When a host or gateway encounters a problem parsing an IP datagram, it returns a parameter problem message to the datagram's sender:

Type (1 byte):
Always 12.
Pointer (1 byte):
Pointer into the original datagram that identifies the byte where the error was encountered.

When a gateway becomes congested and runs out of buffer space, it may discard a datagram and return a source quench message. Source quench messages are used to request that the sender reduce the rate at which it is sending datagrams.

Note: Source quench messages are meant to direct a sender to reduce its transmission rate. A gateway may send a source quench message even if it does not drop the datagram, but a host cannot rely on source quench messages to detect undelivered datagrams (they may get lost).

Two other ICMP messages, redirect and mask request messages, will be discussed later.

Note: Because ICMP messages are carried in IP datagrams, they are not reliable. Thus, a host should use them, but cannot depend on always receiving them.

Finally, to prevent error messages from spawning additional error messages, gateways do not generate ICMP error messages for ICMP error messages.

Host Routing

When a host wants to send a datagram, the routing operation will be in one of two forms:

Direct:
The destination host resides on the same network as the sender. What happens? The sender simply maps the Internet address into a physical address (e.g., using ARP), encapsulates the datagram in a physical frame, and sends the datagram directly to the destination.
Indirect:
The host must forward the datagram to a gateway.

How does one distinguish between the two cases? The sender extracts the network part of the address from the datagram's destination address and compares it against the list of networks to which it connects. If it finds a match, direct routing is in order. If the destination is remote, the host must forward the datagram to a gateway.

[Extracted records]
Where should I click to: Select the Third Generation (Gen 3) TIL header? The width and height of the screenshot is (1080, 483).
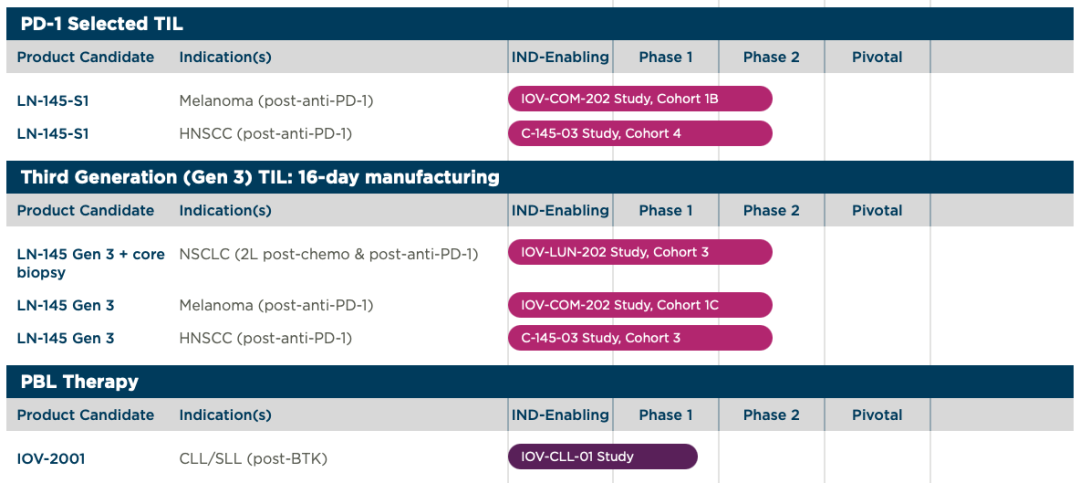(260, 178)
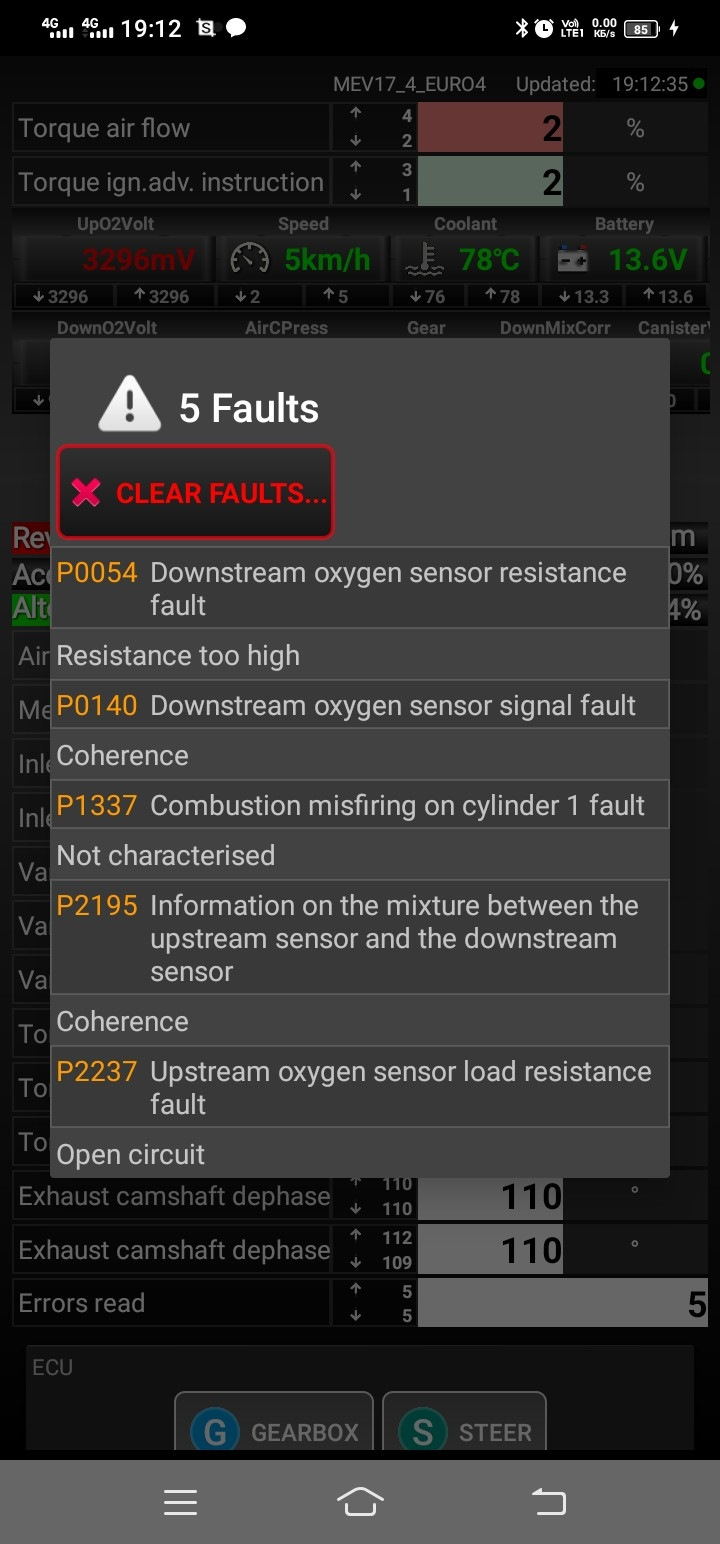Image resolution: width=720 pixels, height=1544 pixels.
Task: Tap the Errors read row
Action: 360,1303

=== To do ===
1. In the passage on ICMP and host routing, what does a gateway return when it runs out of buffer space and discards a datagram?
2. Write out the part of the passage on ICMP and host routing that runs from "When a host or" to "error was encountered.", word for word.

=== Per-task answers ===
1. It returns a source quench message.

2.
When a host or gateway encounters a problem parsing an IP datagram, it returns a parameter problem message to the datagram's sender:

Type (1 byte):
Always 12.
Pointer (1 byte):
Pointer into the original datagram that identifies the byte where the error was encountered.